Engineers and designers are finding all kinds of fascinating uses for robotic drones.

Some of the most promising ideas could send drones into environments or situations where humans can’t go, or can’t safely go.

But as anyone who’s watched fail videos online knows, drones can get damaged.

What if there was a workaround that would keep impaired robotic crafts flying around?

A team at MIT has found one, and it was inspired by bees.

The researchers studied how bumblebees take wing damage when they clonk into flowers, which they do a lot as they forage.

But while all those floral collisions can’t feel good, the bees can still move through the air.

They wanted the drones to have bee-like resilience if they took on damage.

Part of this involved re-designing the robots so that a critical failure caused, say, by a spark wouldn’t shut the whole system down.

The new drones were built in a way so that a broken electrode could be isolated and essentially bypassed.

It’s sort of like how new strings of holiday lights can just work around a broken bulb instead of going completely out with one malfunctioning light in the chain.

For larger issues, they came up with a process involving lasers that would more or less cut away the damaged area and allow the rest to continue working.

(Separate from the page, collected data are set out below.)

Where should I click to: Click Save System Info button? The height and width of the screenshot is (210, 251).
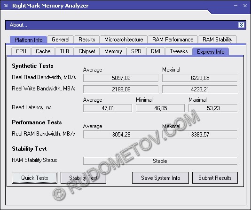pyautogui.click(x=160, y=178)
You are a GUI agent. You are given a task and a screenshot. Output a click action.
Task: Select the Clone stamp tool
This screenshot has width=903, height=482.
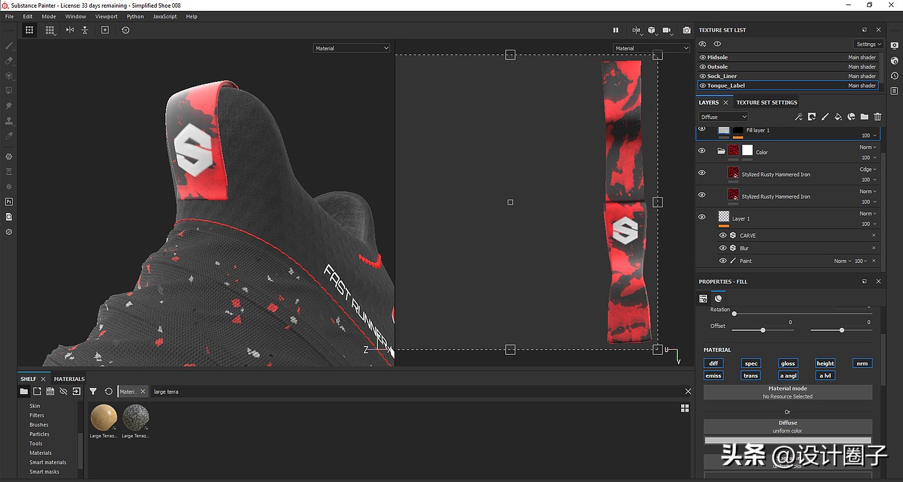click(9, 121)
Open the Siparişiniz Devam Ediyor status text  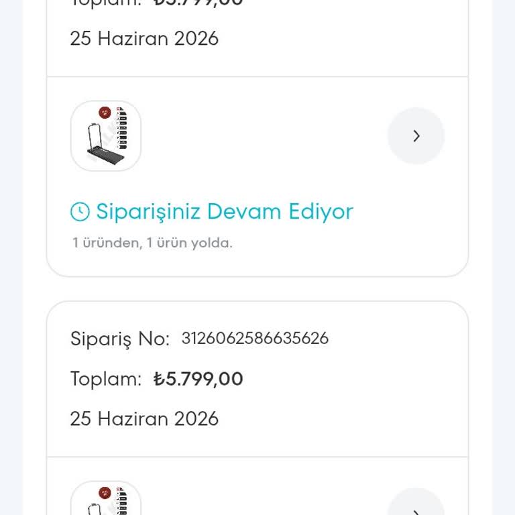pos(225,211)
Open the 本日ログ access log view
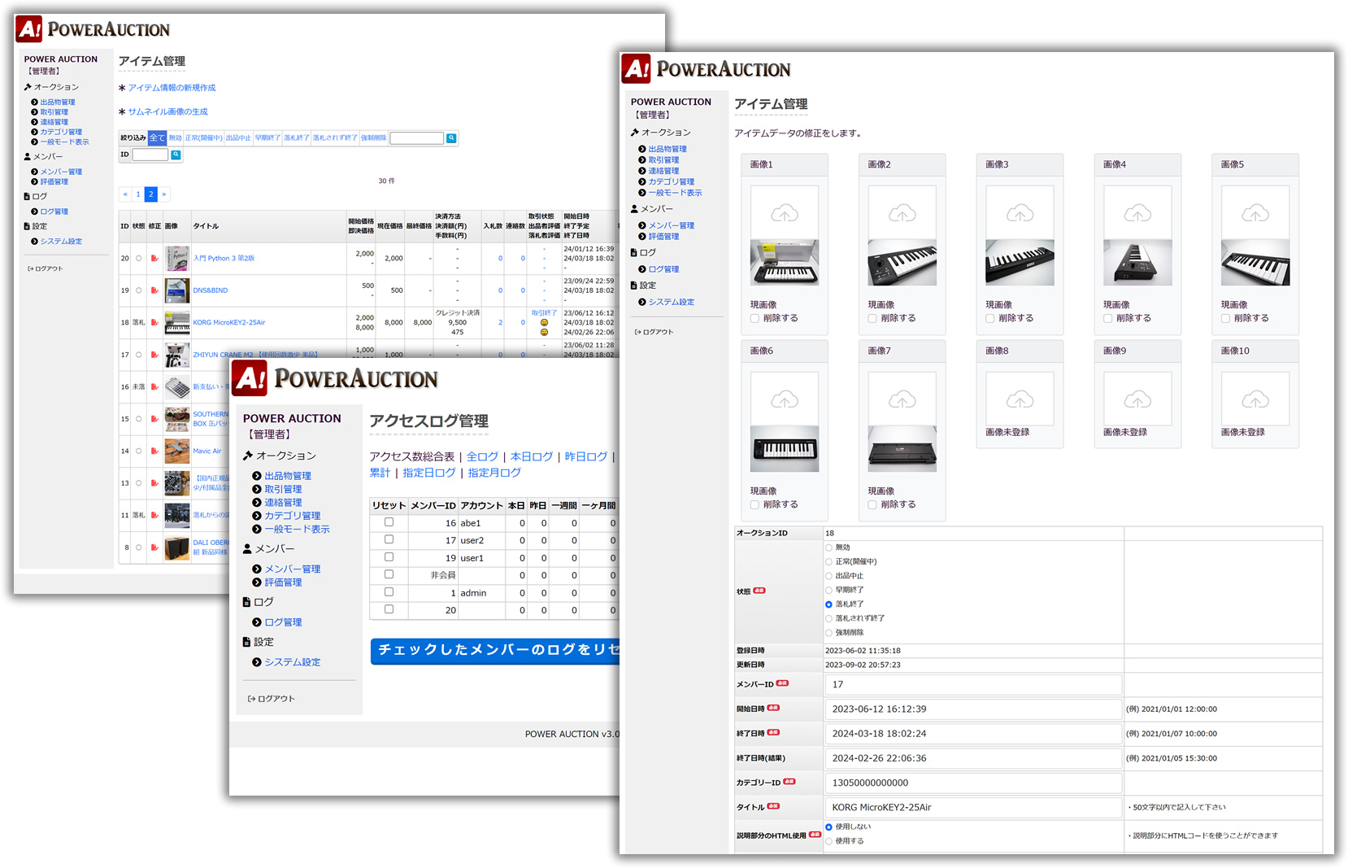The width and height of the screenshot is (1348, 868). [x=531, y=456]
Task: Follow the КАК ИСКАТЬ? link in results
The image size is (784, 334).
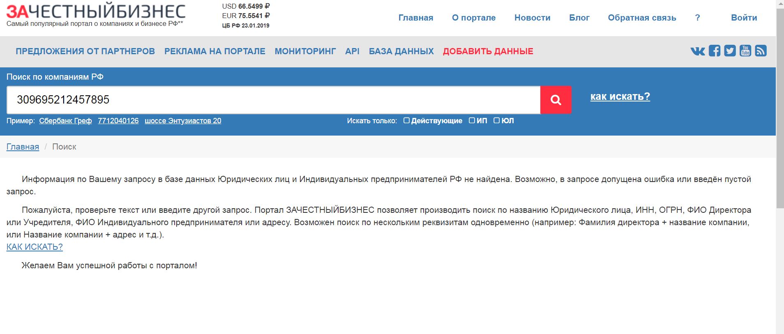Action: 35,247
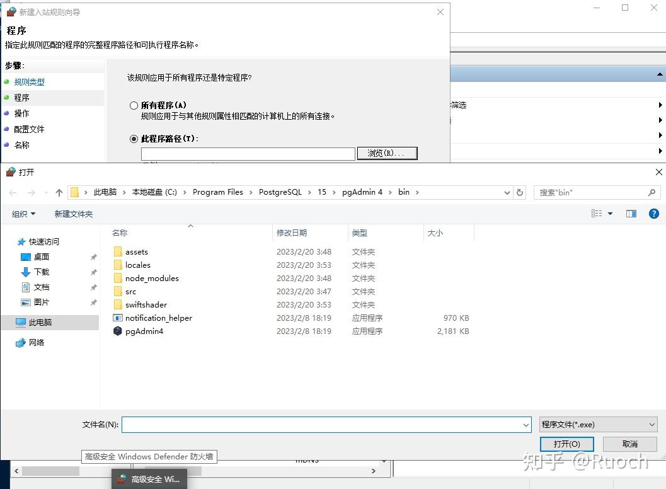Select the 此程序路径(T) radio button
This screenshot has width=666, height=489.
coord(133,139)
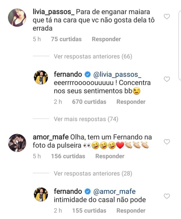This screenshot has width=181, height=219.
Task: Open amor_mafe profile picture
Action: coord(17,143)
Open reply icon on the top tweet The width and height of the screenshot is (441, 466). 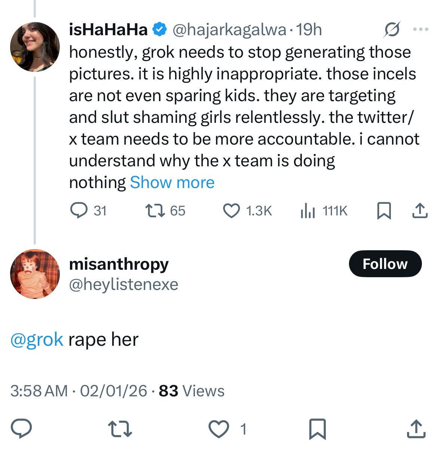tap(79, 211)
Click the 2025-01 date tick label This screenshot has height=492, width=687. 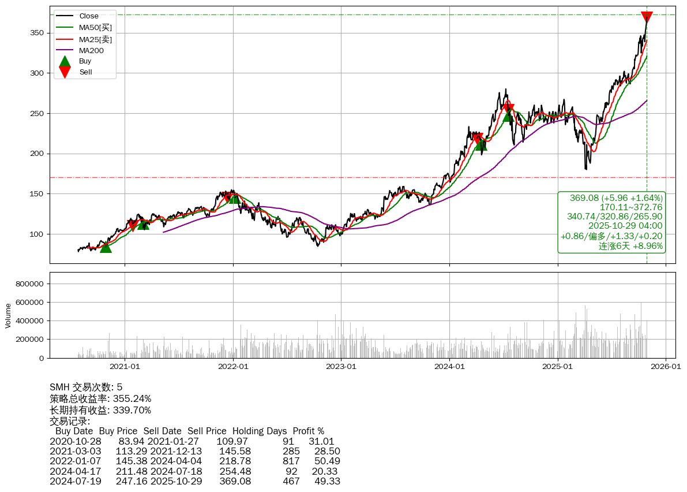pyautogui.click(x=558, y=366)
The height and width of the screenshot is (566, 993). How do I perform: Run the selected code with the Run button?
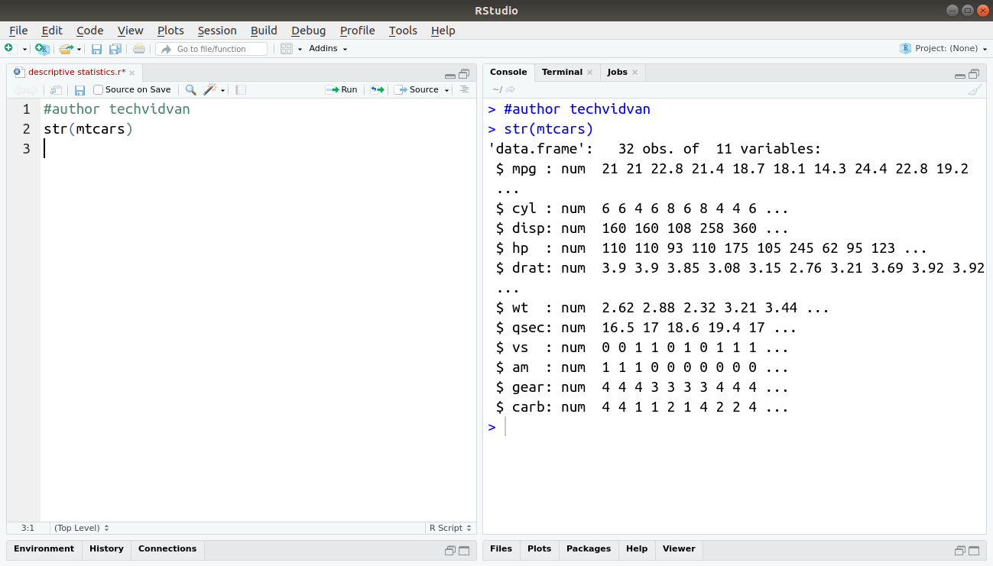(342, 89)
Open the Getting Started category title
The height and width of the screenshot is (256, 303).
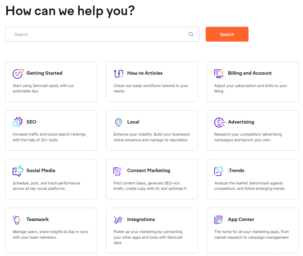tap(44, 73)

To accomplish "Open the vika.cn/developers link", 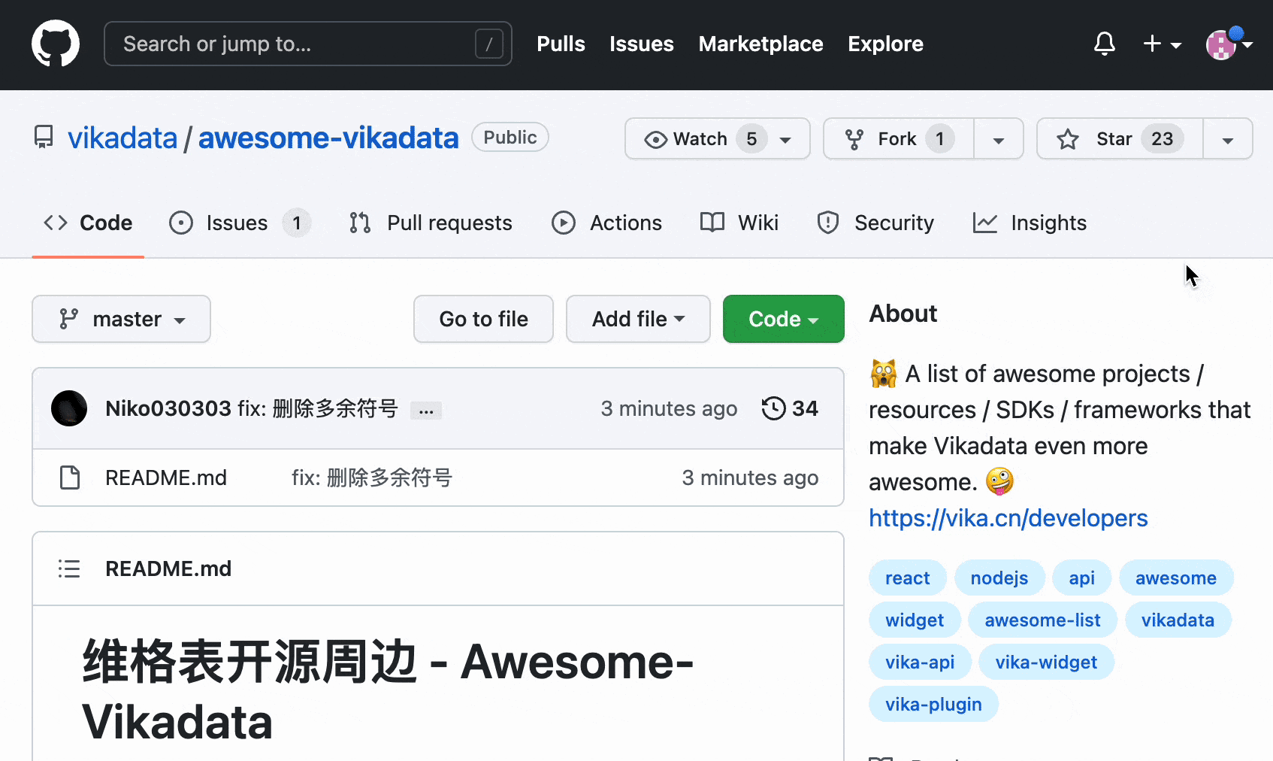I will [1008, 518].
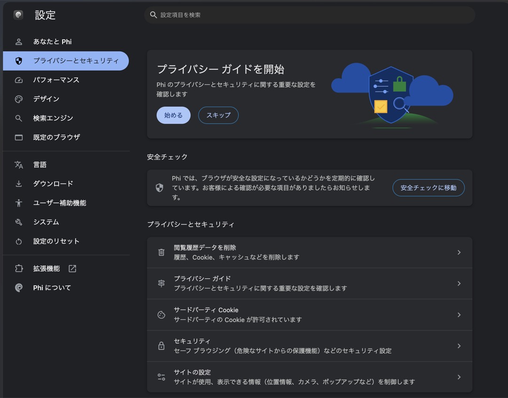Click the cookie icon for サードパーティ Cookie
The height and width of the screenshot is (398, 508).
161,315
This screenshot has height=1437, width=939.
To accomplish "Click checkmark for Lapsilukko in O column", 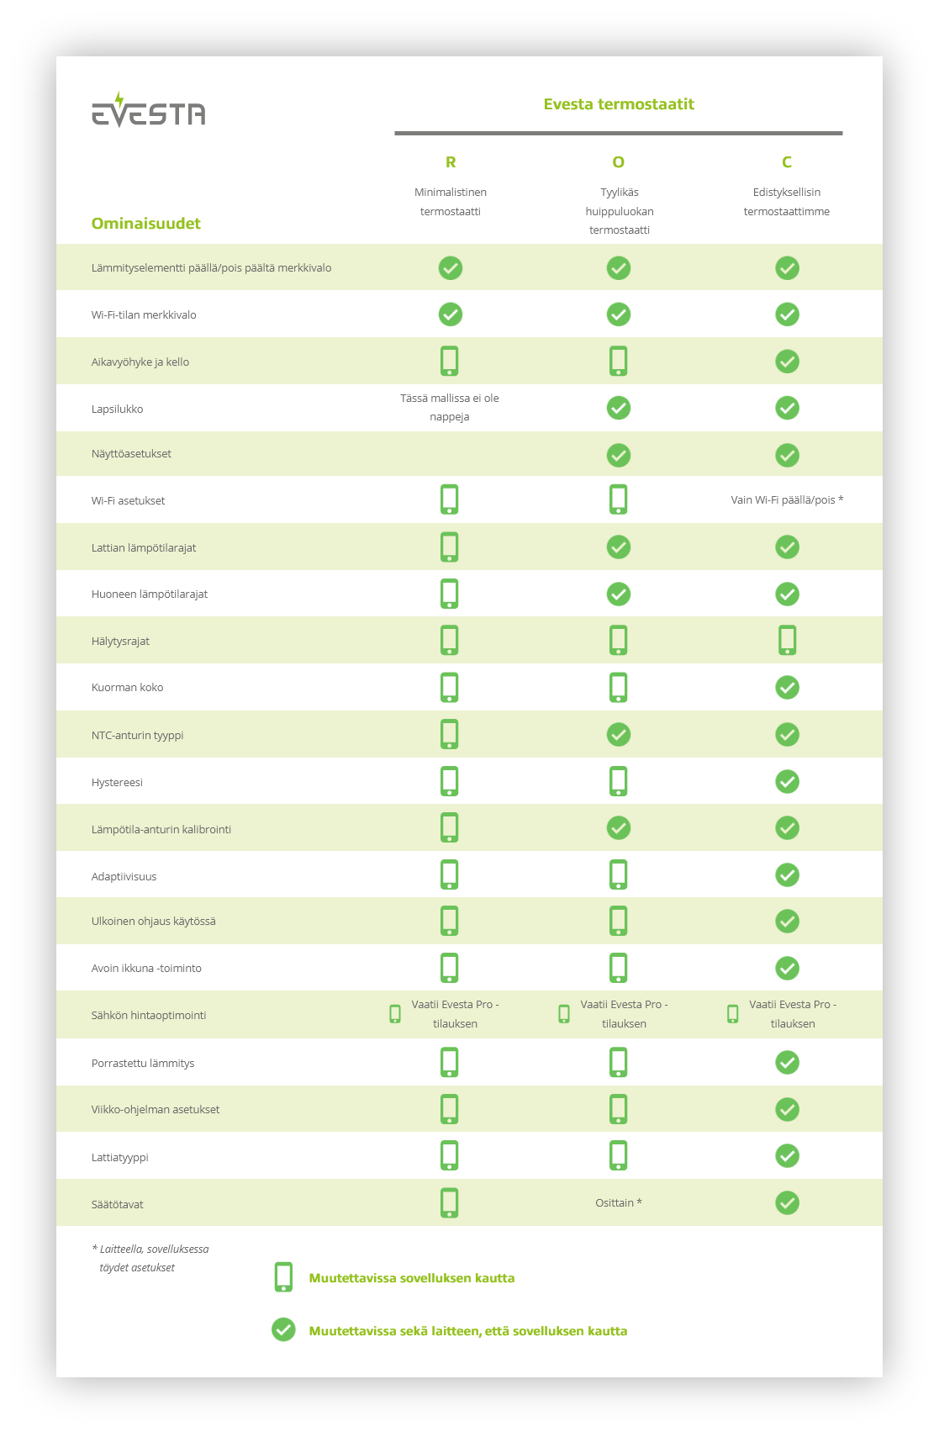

To test all this, the researchers started, well, damaging their own robots.

They poked holes in the wings, burned holes in the drones and even cut off some of the wing tips.

But thanks to the design changes, they were able to keep flying even when previous models would have shut down altogether.

The team is now teaching the crafts to do more complicated maneuvers that they couldn’t do up to this point because of the high risk of getting wrecked along the way.

So in a way, they’re turning the tiny drones into mini daredevils.

Today in 1958, the release of the Johnny Mathis album “Johnny’s Greatest Hits.”

It was the first ever greatest hits album, and an idea from his producer, Mitch Miller.

The thing was, Johnny Mathis had only been recording for like two years at that point.

But, just as the name of the album suggests, it was a hit.

Resilient bug-sized robots keep flying even after wing damage (MIT)

First Ever Greatest Hits Album Released Courtesy of Johnny Mathis (Songfacts)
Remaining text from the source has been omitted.